Lebanon businesses threaten tax strike
Hundreds of businesses are ready to give money to workers to "maintain their livelihood". Unemployment and wage cuts are rising. The Paris international support group calls for an "effective and credible" government. In Beirut Amal supporters and police clash.
Beirut (AsiaNews) - Hundreds of private businesses have announced a collective tax strike, stressing that they will give the money saved to workers “to maintain their livelihood.”
This follows a serious political and economic crisis that has resulted in hundreds of layoffs and workers not getting paid.
Lebanese business owners gathered yesterday in central Beirut to protest the delay in forming a new government, threatening a collective tax strike.
Most private businesses have been unable to pay taxes and yet are still facing penalties. Hundreds of people have lost their jobs or have had their salaries cut. Many companies have had to shut down.
For protest organisers, "Workers deserve the money" more than the state. Ordinary workers “bear the consequences of the state’s waste and corruption that caused their companies to close down after the public deficit drained the banks”.
Meanwhile, in Paris the international support group for Lebanon yesterday held its first meeting since Lebanon’s political and institutional crisis broke out on 17 October.
Participants sent a clear message that Lebanon has not been left to fend for itself, but also stressed that the country must have an "effective and credible" government as soon as possible, able to promote necessary reforms if it wants to continue to receive the support of the world community.
At the meeting held at the French Foreign Ministry building, participants agreed that a new government was needed to guarantee Lebanon’s stability, unity, political independence and territorial integrity as well as meet “the aspirations” of the Lebanese people and start “economic reforms” to defuse domestic and regional tensions and crises.
France and the United Nations co-chaired the meeting in the presence of delegates from China, Egypt, Germany, Italy, Kuwait, United Arab Emirates, Russia, the United Kingdom and the United States, as well as representatives of the World Bank and the International Monetary Fund.

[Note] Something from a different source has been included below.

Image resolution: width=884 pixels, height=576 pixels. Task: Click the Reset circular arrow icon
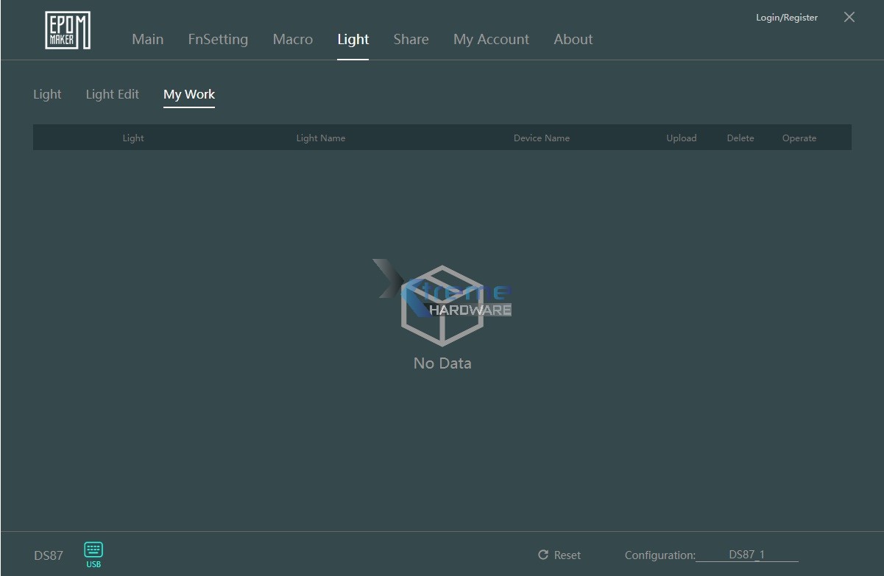(x=545, y=555)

An anonymous diplomatic source told Lebanon’s French-language newspaper L'Orient-Le Jour that Washington, London and Brussels are united in the view that "any form of aid will be conditional and not a blank check.”
Meanwhile, in Lebanon itself security forces and the pro-Iranian Shia Amal movement clashed again as they have done for weeks., including in Khandak al-Ghamik, central Beirut, where people burnt tires and threw stones at police.
The latter responded with water cannons and tear gas and prevented pro-government Amal supporters from reaching Riad el-Solh Square, where anti-government protesters were assembled.